La Corte di Cassazione, con la sentenza n. 12282 del 16 aprile, ha confermato la responsabilità penale per esercizio abusivo di una professione (ai sensi dell’art. 348 c.p.) di un soggetto che compie attività riferibili ad una professione senza essere regolarmente abilitato all’esercizio della stessa.

La Corte ha specificato che le attività si considerano svolte abusivamente quando sono poste in essere in via continuativa e in maniera organizzata e dietro compenso, e in generale quando creano le oggettive apparenze di un’attività professionale svolta da un professionista iscritto al relativo Albo.

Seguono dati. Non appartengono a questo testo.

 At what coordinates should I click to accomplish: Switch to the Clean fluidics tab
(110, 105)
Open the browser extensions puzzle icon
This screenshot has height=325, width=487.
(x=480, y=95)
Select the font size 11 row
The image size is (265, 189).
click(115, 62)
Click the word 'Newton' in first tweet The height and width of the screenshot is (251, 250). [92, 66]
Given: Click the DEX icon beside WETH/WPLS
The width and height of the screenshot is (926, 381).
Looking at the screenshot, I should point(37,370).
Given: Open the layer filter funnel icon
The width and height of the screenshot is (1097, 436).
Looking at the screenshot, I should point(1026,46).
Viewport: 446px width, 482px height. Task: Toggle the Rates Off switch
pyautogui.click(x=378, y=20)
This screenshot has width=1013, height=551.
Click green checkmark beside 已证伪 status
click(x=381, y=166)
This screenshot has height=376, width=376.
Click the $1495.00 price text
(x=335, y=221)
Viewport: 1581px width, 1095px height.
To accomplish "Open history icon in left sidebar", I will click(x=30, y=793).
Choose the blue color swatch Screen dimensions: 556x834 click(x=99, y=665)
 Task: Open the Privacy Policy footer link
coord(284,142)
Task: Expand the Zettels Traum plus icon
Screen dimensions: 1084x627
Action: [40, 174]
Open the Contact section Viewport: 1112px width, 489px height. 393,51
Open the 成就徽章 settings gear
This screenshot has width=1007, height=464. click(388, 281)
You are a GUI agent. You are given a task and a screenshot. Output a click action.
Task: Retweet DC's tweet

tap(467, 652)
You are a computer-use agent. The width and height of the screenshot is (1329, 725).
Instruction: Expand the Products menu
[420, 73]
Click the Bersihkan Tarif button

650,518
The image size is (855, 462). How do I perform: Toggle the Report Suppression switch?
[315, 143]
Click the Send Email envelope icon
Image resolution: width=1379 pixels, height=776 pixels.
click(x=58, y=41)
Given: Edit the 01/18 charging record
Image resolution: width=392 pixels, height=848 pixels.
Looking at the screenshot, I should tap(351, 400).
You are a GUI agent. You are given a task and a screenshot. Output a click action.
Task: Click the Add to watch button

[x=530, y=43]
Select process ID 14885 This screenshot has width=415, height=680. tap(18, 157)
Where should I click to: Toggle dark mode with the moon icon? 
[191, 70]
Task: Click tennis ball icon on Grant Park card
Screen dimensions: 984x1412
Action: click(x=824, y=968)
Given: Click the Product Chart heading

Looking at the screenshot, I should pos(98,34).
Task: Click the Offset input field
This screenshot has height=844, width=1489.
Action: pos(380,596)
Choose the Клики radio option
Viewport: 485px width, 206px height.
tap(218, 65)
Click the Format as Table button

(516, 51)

Queste considerazioni del Giudice di legittimità, riprendono l’orientamento già espresso dalla Corte di Cassazione a Sezioni Unite, nella pronuncia n. 11545 del 15.12.2011.
Nella vicenda sottoposta alla Corte di Cassazione, l’imputata ricorrente era stata condannata dalla Corte d’Appello per aver svolto attività retribuita di gestione di dati contabili e fiscali, tenuta della contabilità, redazione di modelli di pagamenti di imposte, a favore di alcune società (anche rappresentandole nei rapporti con Equitalia e con l’Agenzia delle Entrate), pur non essendo abilitata.

La Corte di Cassazione ha confermato la decisione del Giudice d’appello, rigettando il ricorso dell’imputata, specificando che il reato di esercizio abusivo della professione di cui all’art. 348 c.p., si configura anche se il soggetto che svolge la prestazione dichiara esplicitamente di non essere iscritto all’Albo professionale informando così il cliente.
Risulta quindi punibile penalmente a prescindere dal consenso del destinatario a ricevere l’attività svolta, che resta abusiva.

Nel caso esaminato si configura quindi l’esercizio abusivo della professione di commercialista, senza che rilevino le diciture come ad esempio «consulenze di direzione-legale rapp. Iscritto all’Ancot» riportate dall’imputata nelle fatture rilasciate alle società sue clienti.

L’imputata è considerata colpevole, anche se non ha espressamente indicato accanto al suo nome il titolo di dottore commercialista.